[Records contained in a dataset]
**********

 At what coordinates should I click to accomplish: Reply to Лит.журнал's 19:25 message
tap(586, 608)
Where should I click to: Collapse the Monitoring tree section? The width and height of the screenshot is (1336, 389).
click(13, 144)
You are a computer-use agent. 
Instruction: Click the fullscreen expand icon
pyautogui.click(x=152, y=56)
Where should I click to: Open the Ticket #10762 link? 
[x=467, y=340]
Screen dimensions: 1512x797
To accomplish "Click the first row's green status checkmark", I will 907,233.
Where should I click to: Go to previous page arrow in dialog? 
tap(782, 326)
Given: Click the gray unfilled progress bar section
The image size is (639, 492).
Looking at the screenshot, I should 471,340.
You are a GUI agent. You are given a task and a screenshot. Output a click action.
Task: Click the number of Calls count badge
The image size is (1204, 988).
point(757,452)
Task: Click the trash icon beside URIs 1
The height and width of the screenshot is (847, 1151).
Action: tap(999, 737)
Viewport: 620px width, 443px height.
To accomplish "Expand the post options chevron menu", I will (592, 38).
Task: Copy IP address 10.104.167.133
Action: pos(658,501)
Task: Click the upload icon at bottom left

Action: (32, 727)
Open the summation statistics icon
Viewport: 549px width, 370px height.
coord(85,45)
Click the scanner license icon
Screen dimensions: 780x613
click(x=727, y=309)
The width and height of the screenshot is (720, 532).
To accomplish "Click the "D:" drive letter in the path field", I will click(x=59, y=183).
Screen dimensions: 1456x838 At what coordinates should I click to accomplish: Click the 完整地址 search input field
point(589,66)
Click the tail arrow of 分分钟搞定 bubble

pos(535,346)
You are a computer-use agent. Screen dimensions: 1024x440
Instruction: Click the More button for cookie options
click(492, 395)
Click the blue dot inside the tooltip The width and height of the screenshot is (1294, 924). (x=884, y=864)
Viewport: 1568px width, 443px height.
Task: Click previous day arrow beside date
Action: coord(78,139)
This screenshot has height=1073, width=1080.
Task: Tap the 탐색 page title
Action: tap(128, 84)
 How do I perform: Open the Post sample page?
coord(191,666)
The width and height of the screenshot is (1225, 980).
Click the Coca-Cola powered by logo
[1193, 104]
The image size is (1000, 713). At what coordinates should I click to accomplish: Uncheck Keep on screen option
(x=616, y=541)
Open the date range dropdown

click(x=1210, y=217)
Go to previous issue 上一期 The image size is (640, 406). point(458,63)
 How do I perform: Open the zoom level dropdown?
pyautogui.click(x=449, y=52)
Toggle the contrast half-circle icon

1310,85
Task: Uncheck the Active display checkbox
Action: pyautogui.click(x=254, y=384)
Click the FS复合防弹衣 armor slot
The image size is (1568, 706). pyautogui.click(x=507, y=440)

**********

§ **What the task asks**
The records above are to be given again in full, exactly.

§ **Response area**
 At what coordinates should I click to accomplish: Reply to Лит.журнал's 19:25 message
tap(586, 608)
Where should I click to: Collapse the Monitoring tree section? The width and height of the screenshot is (1336, 389).
click(13, 144)
You are a computer-use agent. 
Instruction: Click the fullscreen expand icon
pyautogui.click(x=152, y=56)
Where should I click to: Open the Ticket #10762 link? 
[x=467, y=340]
Screen dimensions: 1512x797
To accomplish "Click the first row's green status checkmark", I will 907,233.
Where should I click to: Go to previous page arrow in dialog? 
tap(782, 326)
Given: Click the gray unfilled progress bar section
The image size is (639, 492).
Looking at the screenshot, I should 471,340.
You are a GUI agent. You are given a task and a screenshot. Output a click action.
Task: Click the number of Calls count badge
The image size is (1204, 988).
point(757,452)
Task: Click the trash icon beside URIs 1
The height and width of the screenshot is (847, 1151).
Action: tap(999, 737)
Viewport: 620px width, 443px height.
To accomplish "Expand the post options chevron menu", I will (592, 38).
Task: Copy IP address 10.104.167.133
Action: pos(658,501)
Task: Click the upload icon at bottom left

Action: (32, 727)
Open the summation statistics icon
Viewport: 549px width, 370px height.
coord(85,45)
Click the scanner license icon
Screen dimensions: 780x613
click(x=727, y=309)
The width and height of the screenshot is (720, 532).
To accomplish "Click the "D:" drive letter in the path field", I will click(x=59, y=183).
Screen dimensions: 1456x838 At what coordinates should I click to accomplish: Click the 完整地址 search input field
point(589,66)
Click the tail arrow of 分分钟搞定 bubble

pos(535,346)
You are a computer-use agent. Screen dimensions: 1024x440
Instruction: Click the More button for cookie options
click(492, 395)
Click the blue dot inside the tooltip The width and height of the screenshot is (1294, 924). (x=884, y=864)
Viewport: 1568px width, 443px height.
Task: Click previous day arrow beside date
Action: coord(78,139)
This screenshot has height=1073, width=1080.
Task: Tap the 탐색 page title
Action: tap(128, 84)
 How do I perform: Open the Post sample page?
coord(191,666)
The width and height of the screenshot is (1225, 980).
Click the Coca-Cola powered by logo
[1193, 104]
The image size is (1000, 713). At what coordinates should I click to accomplish: Uncheck Keep on screen option
(x=616, y=541)
Open the date range dropdown

click(x=1210, y=217)
Go to previous issue 上一期 The image size is (640, 406). point(458,63)
 How do I perform: Open the zoom level dropdown?
pyautogui.click(x=449, y=52)
Toggle the contrast half-circle icon

1310,85
Task: Uncheck the Active display checkbox
Action: pyautogui.click(x=254, y=384)
Click the FS复合防弹衣 armor slot
The image size is (1568, 706). pyautogui.click(x=507, y=440)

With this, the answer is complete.